## Exercise directions
The word "Expand" may appear in lines of the data; say how many such lines there are, with nothing beyond the number.
========
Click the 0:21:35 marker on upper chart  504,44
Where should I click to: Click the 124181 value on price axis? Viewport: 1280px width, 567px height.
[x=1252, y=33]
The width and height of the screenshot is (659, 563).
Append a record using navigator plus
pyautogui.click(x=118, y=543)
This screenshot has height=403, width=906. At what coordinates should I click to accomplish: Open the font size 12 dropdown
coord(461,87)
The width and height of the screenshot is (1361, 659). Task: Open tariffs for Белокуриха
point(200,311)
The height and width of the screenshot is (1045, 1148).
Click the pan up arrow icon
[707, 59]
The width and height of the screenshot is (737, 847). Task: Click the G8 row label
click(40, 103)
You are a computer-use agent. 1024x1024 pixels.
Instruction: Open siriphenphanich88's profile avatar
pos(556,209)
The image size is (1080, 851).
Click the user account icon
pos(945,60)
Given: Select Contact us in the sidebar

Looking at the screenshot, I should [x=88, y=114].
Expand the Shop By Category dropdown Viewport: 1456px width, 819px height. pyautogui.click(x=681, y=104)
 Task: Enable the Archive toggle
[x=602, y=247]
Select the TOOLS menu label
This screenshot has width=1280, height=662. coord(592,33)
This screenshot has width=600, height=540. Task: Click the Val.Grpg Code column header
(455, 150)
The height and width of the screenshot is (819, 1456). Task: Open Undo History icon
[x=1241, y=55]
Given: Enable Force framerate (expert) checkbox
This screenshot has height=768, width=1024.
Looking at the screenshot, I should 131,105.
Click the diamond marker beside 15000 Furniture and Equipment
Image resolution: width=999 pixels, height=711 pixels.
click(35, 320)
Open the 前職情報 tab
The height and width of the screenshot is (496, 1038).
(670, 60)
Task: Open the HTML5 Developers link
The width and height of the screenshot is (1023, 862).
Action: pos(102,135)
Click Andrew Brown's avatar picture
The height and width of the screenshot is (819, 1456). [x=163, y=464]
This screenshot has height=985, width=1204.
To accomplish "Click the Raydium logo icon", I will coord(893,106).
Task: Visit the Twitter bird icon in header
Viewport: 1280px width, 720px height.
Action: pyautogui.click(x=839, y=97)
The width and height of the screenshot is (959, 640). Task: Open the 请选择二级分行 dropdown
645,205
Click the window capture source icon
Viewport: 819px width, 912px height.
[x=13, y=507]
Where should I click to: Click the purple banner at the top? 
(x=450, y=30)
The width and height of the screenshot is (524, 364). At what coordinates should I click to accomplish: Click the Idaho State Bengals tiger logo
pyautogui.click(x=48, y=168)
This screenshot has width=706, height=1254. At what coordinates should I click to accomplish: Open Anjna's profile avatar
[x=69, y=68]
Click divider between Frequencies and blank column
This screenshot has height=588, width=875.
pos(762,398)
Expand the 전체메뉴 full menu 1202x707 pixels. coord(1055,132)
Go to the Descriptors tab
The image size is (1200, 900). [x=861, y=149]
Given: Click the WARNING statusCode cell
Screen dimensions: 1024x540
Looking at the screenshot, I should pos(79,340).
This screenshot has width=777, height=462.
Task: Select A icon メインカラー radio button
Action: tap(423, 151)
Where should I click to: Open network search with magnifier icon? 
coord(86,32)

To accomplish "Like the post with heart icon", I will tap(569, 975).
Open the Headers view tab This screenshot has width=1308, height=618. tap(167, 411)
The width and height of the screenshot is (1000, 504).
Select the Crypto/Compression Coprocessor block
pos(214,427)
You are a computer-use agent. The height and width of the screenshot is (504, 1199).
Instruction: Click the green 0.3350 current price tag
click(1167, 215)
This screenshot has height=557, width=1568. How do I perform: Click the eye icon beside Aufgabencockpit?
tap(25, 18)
========
## Task response
2